By Nickunj Malik - May 03,2017 - Last updated at May 03,2017

Despite the passage of time, some memories never really fade away. They simply lie in a semi dormant stage, just below the surface and a slight trigger — like a scenery, poem, incident or dialogue — brings them back to life in a jiffy.

Take me for example, while listening to an old song from an Indian film called “Parichay” that means “Introduction” in English, I was swamped with nostalgia. This movie was released in the year 1972 and was supposed to be a remake of the Hollywood classic “Sound of Music” though the director, strongly denied it. The picture had a lot of kid-artists, five to be precise, and my parents thought it was a good idea to gather our neighbourhood children, and take us all to the films together. We were ten in all and filled an entire row in the darkened theatre. The audience alternated between watching the child performers on the screen and us, although I must confess that there were times that they found our antics more entertaining. 

There was a subplot that ran parallel to the main storyline, which was very interesting. The primary theme was about disciplining the unruly bunch of ill-mannered kids but the secondary tale underlined the tenderness between an ailing musician father, and his teenaged daughter. The actors playing these two roles were exceptional and the there was a song that the father-daughter sang about the times gone by. The gentleness they imparted to their characters reduced me to tears. 

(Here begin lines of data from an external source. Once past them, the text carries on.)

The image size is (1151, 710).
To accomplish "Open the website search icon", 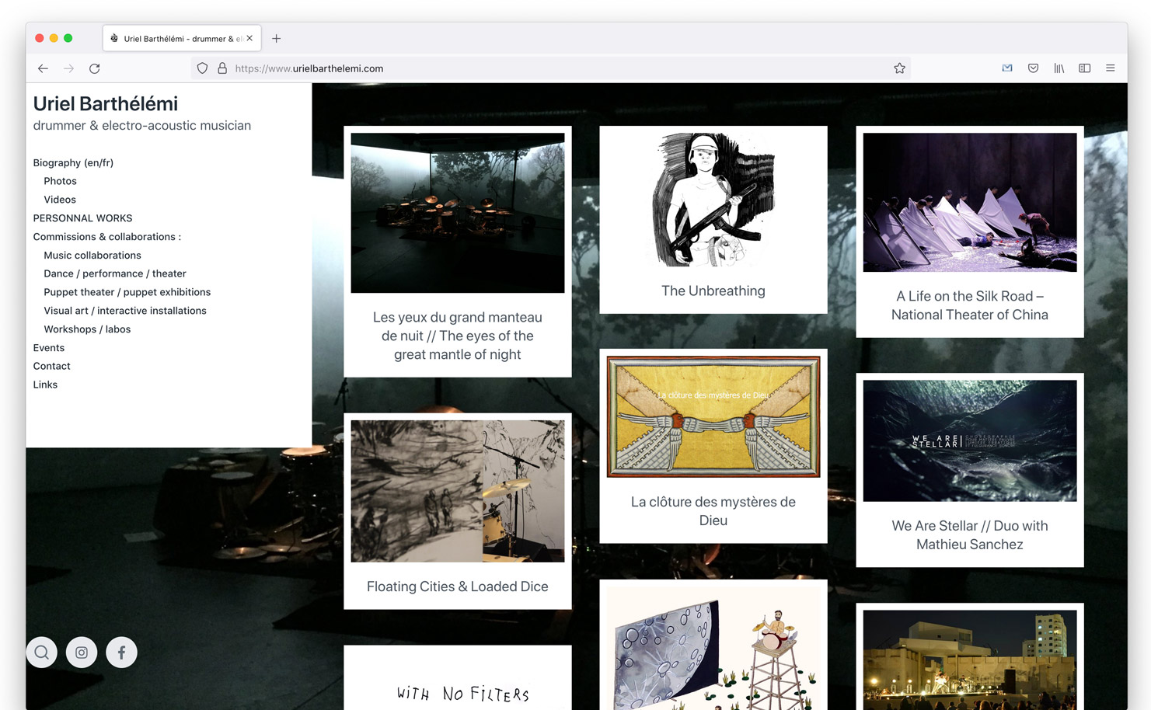I will tap(42, 653).
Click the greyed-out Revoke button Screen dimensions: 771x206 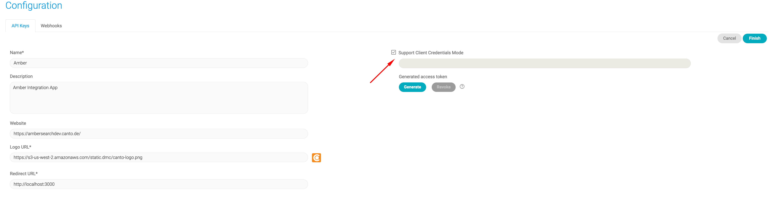(443, 87)
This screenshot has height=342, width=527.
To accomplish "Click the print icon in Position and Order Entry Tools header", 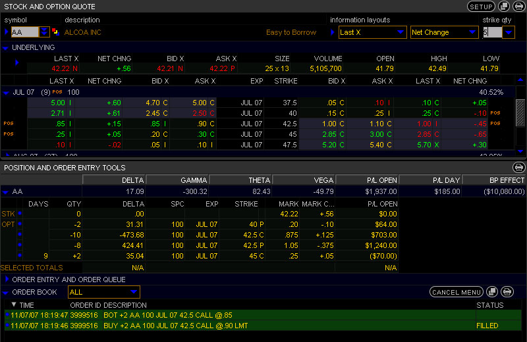I will pyautogui.click(x=518, y=168).
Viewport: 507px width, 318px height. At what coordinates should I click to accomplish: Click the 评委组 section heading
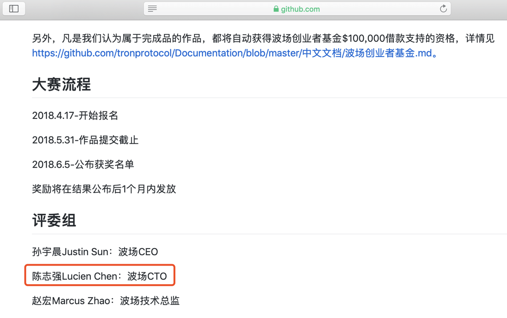click(x=54, y=221)
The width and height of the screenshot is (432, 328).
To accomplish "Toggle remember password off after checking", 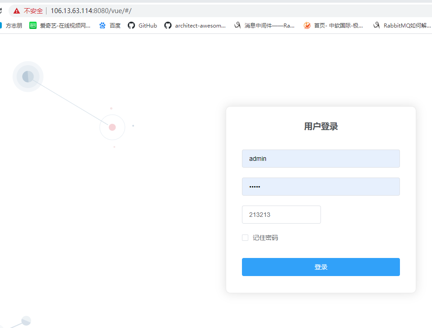I will pos(245,237).
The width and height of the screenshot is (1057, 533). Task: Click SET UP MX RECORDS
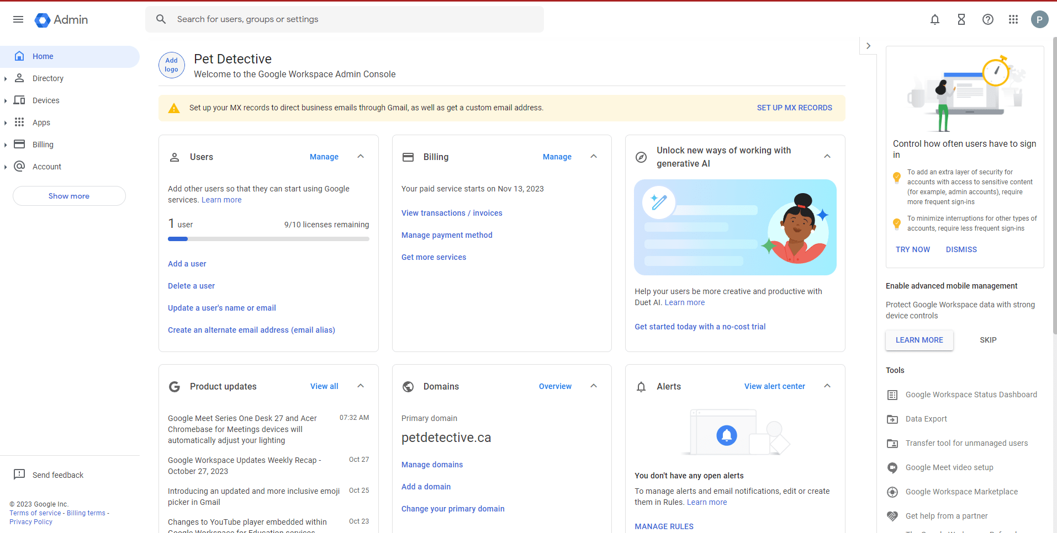coord(794,108)
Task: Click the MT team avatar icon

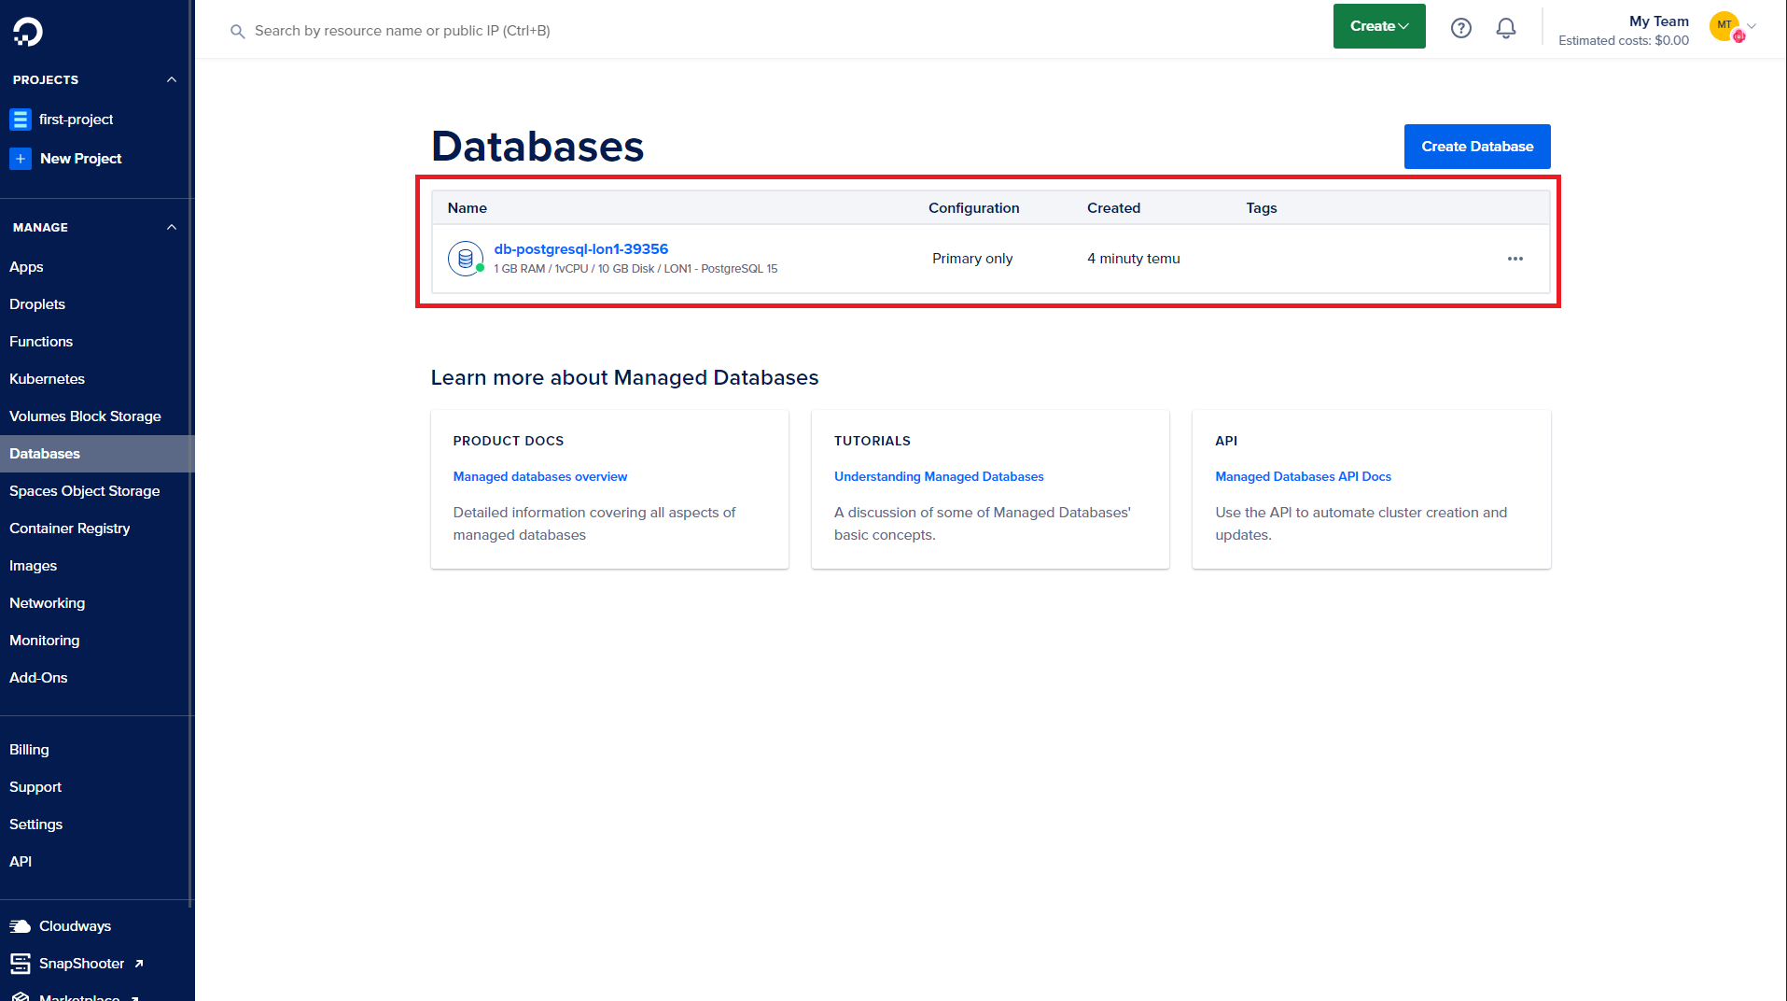Action: point(1724,26)
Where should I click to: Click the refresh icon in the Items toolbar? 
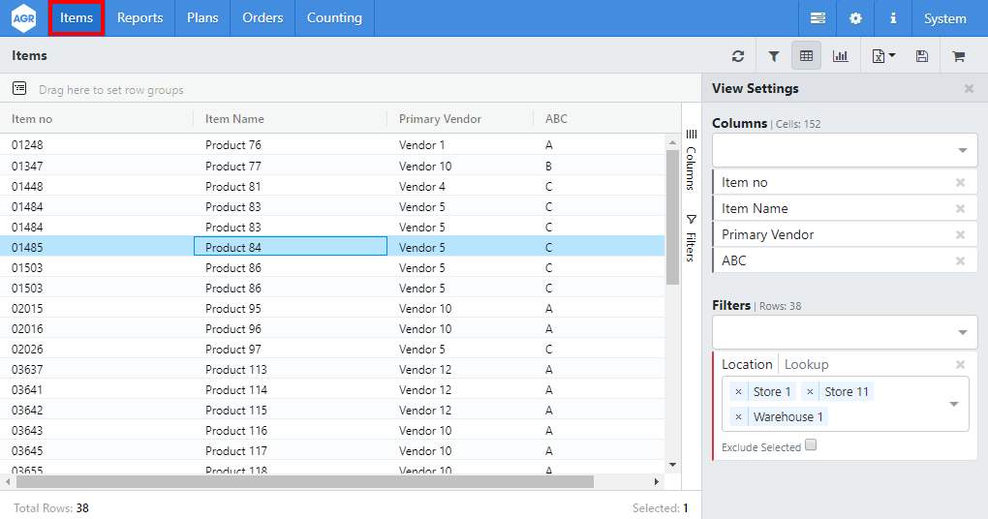(738, 56)
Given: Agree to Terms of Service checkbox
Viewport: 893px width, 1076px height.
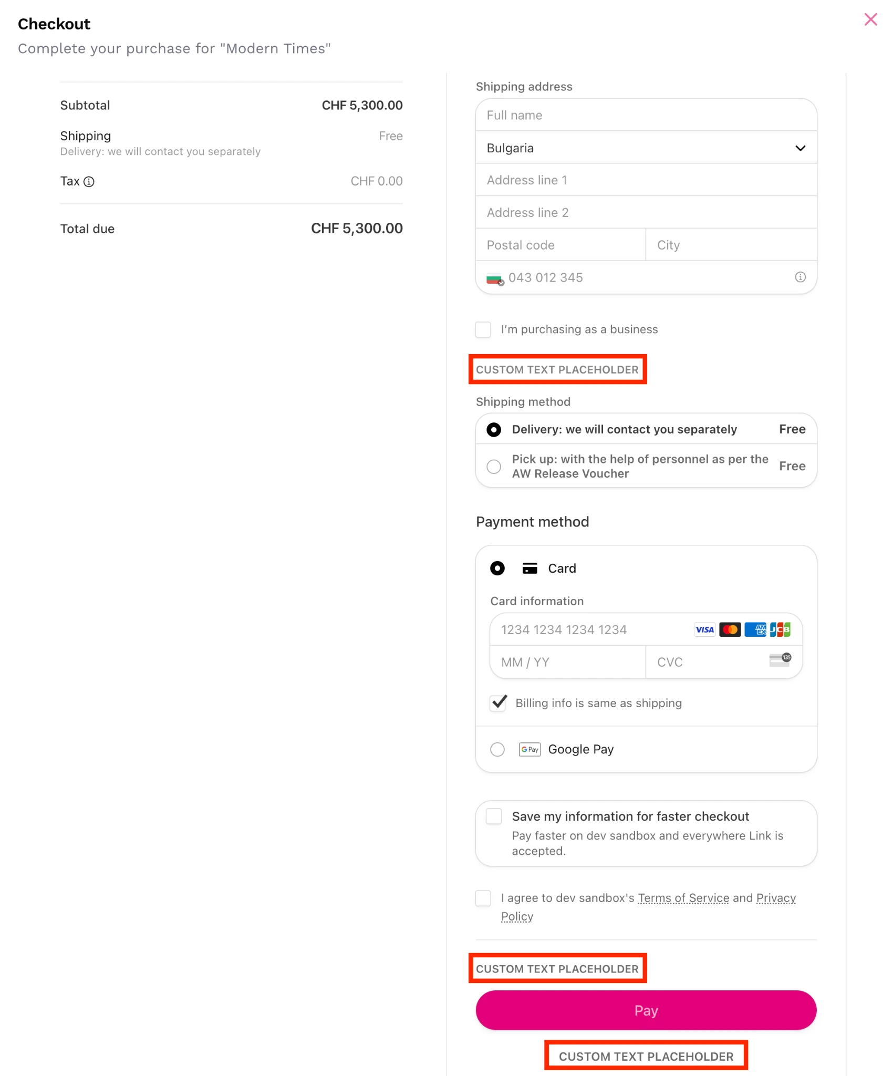Looking at the screenshot, I should 483,898.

I remember snivelling softly so that none of my friends could notice my inability to control my emotions and call me a crybaby later. As we all know, at an age when I was not even eight years old, that was a fate worse than death. Suddenly I felt a warm hand on my scalp and a crisp white handkerchief under my nose. Even without turning sideways I understood it was my dad who had come to the rescue and I stopped weeping immediately.

My father had a unique manner of blessing everyone who greeted him, which was very exceptional. He would literally cup our head with his palm and say “bless you”. The gesture was so reassuring that we literally felt blessed and all our troubles lifted instantly. If I had a row with one of my siblings, he would hear me out and then calm me down by running his hand on my head repeatedly, while reciting the numerous nicknames he had for me. Some of them were so funny that I would burst out in laughter.

It will be twenty-two years this month since I lost him but listening to the father-daughter song earlier, I was flooded with memories. The lyrics, penned by India’s famous poet and lyricist Gulzar, describe how centuries may come and go, but the remembrance of even the smallest things, never truly disappears from our subconscious.

Humming along with the professional singers, I tried to master the stanzas and teach myself the melody as a tribute to my father. 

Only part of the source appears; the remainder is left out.